Work task 1 » In the article on starch and sugar, which microbe does Carol Sinclair's book link to starch intolerance?
Work task 2 » Carry on the article about starch and sugar from the point where its text ends.

The more complex the saccharide is, the longer it's cooked or processed, and the more you eat, the more trouble it tends to cause, Sinclair says. Monosaccharides (glucose and fructose in fruit) don't cause her any problems whether raw or cooked, whereas disaccharides (lactose in dairy, sucrose in sugar cane and sugar beet, and maltose in germinating cereals) and polysaccharides (starches) are all problematic when cooked or processed.
There is plenty of useful information in Carol Sinclair's book, regarding much more specific guidance on how to avoid starchy foods, recipes, the genetic & bacterial reasons for starch intolerance (HLA-B27 blood group and the klebsiella microbe), etc. In addition, researching the GAPS diet and Dr. Natasha Campbell-McBride may prove useful.
In conclusion, it therefore seems that starch can be much worse for your health than sugar, given that it is broken down into more sugars in your body than 'simpler' sugars. In my experience, starch is much easier to overeat than sugar as well, and even more addictive. Of course, bad forms of sugar are best avoided, but fruit sugar in my experience (as well as Carol Sinclair's) seems to be absolutely fine, especially in wholefood (non-juice, non-processed) form. If, however, you cannot tolerate sugar (I used to be there too), I suggest you look into eliminating infections, infectious agents and parasites from your body. Read also: carbohydrate intolerance. Currently, I am feeling clear benefits from three days of starch avoidance but will provide an update once I have longer-term experience of this way of eating.

Provided data »
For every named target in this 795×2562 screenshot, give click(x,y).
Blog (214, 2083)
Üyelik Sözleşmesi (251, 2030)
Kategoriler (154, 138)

Exercise output 1 » The klebsiella microbe.

Exercise output 2 »
An important point to note is that there are also other causes of bloatedness, gut problems (dysbiosis), inflammation and pain than starch and sugars. A notable relief has in my case come from the avoidance of the nightshade family of plants, which I seem to be intolerant of. Weston Price Foundation website suggests that anyone with inflammation-related conditions should avoid nightshades. Generally it is advisable to learn to use the pulse test to eliminate food intolerances, as they are much more commonplace than generally thought, and often accompany gut problems.
In addition, note that too much fiber can also cause and exacerbate gut problems.
This article was informed by Carol Sinclair's book: 'The IBS Low-Starch Diet: Why Starchy Food May Be Hazardous to Your Health'.
October 2016: Cooked starches do seem to cause bloatedness and other problems with me, a problem that may be linked to a leaky gut syndrome (undiagnosed), especially since I have food intolerances as well. Digestive enzymes help a lot if I have to eat starch or other foods I am sensitive to sometimes. It seems that grains are not good for me, as I tried to eat raw soaked oat groats for breakfast for a while and kept getting lots of bloatedness and air from it. I was hoping the grains would work in raw form but they really didn't. However, raw carrots and steamed vegetables (the ones with less starch) seem to be absolutely fine.